Les cadres réglementaires pour les organismes génétiquement modifiés diffèrent considérablement selon les juridictions, reflétant les attitudes divergentes du public, les traditions juridiques et les approches de gestion des risques. Les trois principaux modèles réglementaires sont les approches basées sur les processus (UE), sur les produits (États-Unis) et hybrides (Japon, Australie, Brésil). Ces cadres régissent le processus d’approbation de la culture et de l’importation de cultures génétiquement modifiées, les exigences en matière d’étiquetage des aliments génétiquement modifiés, les systèmes de traçabilité et la gestion de la présence fortuite de matériel génétiquement modifié non autorisé dans l’approvisionnement alimentaire.

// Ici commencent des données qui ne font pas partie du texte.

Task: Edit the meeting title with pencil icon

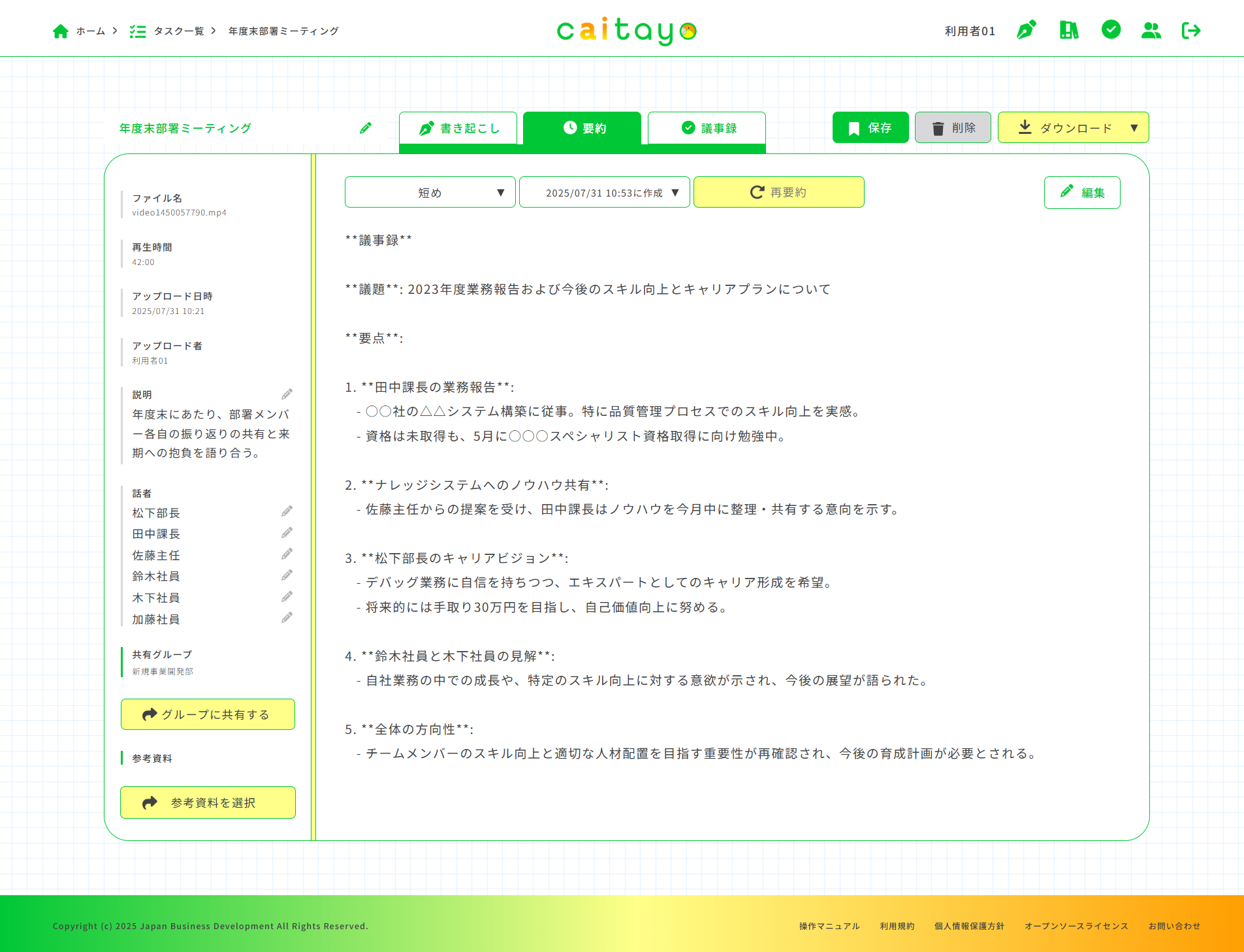Action: tap(366, 128)
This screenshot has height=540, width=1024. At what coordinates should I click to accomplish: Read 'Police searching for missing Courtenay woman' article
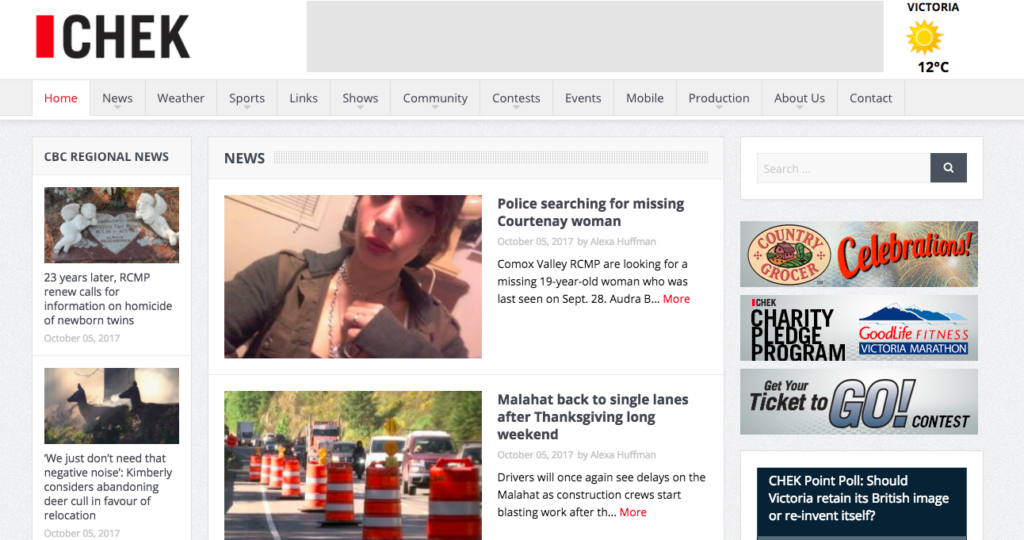590,212
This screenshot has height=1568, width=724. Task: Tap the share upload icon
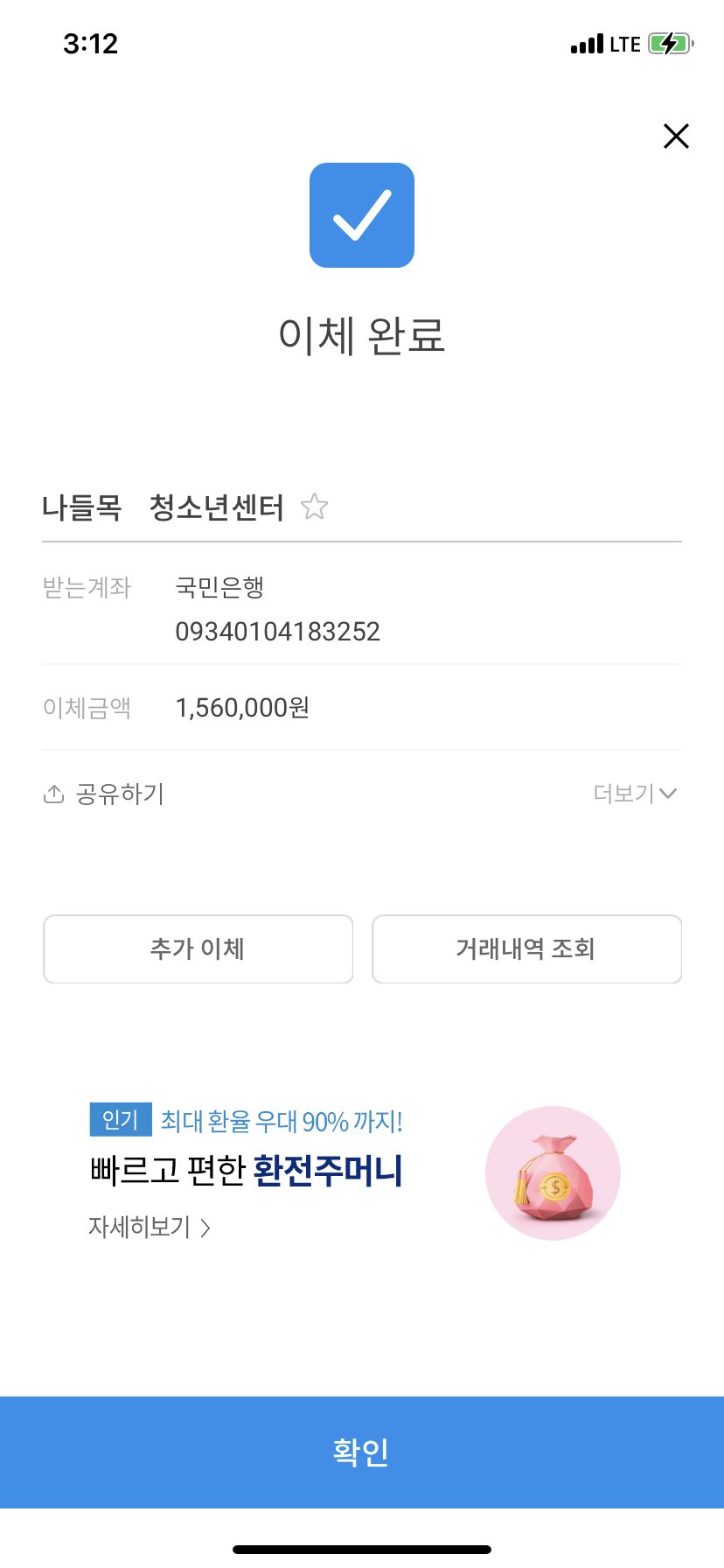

L’Union européenne fonctionne dans le cadre d’un système réglementaire strict basé sur des processus. Le règlement (CE) 1829/2003 régit l’autorisation des denrées alimentaires et des aliments pour animaux génétiquement modifiés, exigeant une évaluation scientifique des risques par l’EFSA suivie d’une décision politique de la Commission européenne et des États membres. L’étiquetage est obligatoire pour tous les produits destinés à l’alimentation humaine et animale contenant ou constitués d’organismes génétiquement modifiés au-delà d’un seuil de 0,9 % pour les événements autorisés. L’exigence d’étiquetage s’applique indépendamment de la détectabilité dans le produit final, couvrant les huiles et amidons hautement raffinés issus de cultures génétiquement modifiées. Le règlement (CE) 1830/2003 établit des exigences en matière de traçabilité tout au long de la chaîne d’approvisionnement.
Les États-Unis suivent une approche basée sur les produits dans le cadre du Cadre coordonné pour la réglementation de la biotechnologie, mis en œuvre par la FDA, l’USDA-APHIS et l’EPA. Le processus de consultation en biotechnologie de la FDA évalue la sécurité des aliments dérivés de cultures génétiquement modifiées sur une base volontaire, bien que toutes les variétés génétiquement modifiées commercialisées aient été soumises à ce processus. La National Bio-ingénierie Food Disclosure Standard (NBFDS), en vigueur en 2022, exige l’étiquetage des aliments issus de la bio-ingénierie à l’aide de texte, de symboles ou d’un lien électronique. La norme définit les aliments issus de la bio-ingénierie comme contenant du matériel génétique modifié par des techniques d’ADNr in vitro, à l’exclusion des produits hautement raffinés où l’ADN modifié est indétectable.
Parmi les autres régimes réglementaires majeurs figurent le système d’étiquetage obligatoire du Japon avec un seuil de 5 % pour les événements génétiquement modifiés autorisés, l’évaluation FSANZ de l’Australie et de la Nouvelle-Zélande avec un étiquetage obligatoire pour les nouveaux ADN ou protéines, et le cadre global du Brésil calqué en partie sur le système de l’UE. Le Protocole de Cartagena sur la biosécurité, un traité international relevant de la Convention sur la diversité biologique, régit le mouvement transfrontalier, le transit, la manipulation et l’utilisation d’organismes vivants modifiés. La présence fortuite d’événements génétiquement modifiés non autorisés dans les produits importés reste un problème commercial important, les politiques de tolérance zéro dans certaines juridictions provoquant des perturbations de la chaîne d’approvisionnement. Les cadres réglementaires régissent l’approbation des aliments génétiquement modifiés et s’appuient sur les données de l’évaluation de la sécurité. L’application s’appuie sur les méthodes de détection pour vérifier le respect des seuils d’étiquetage.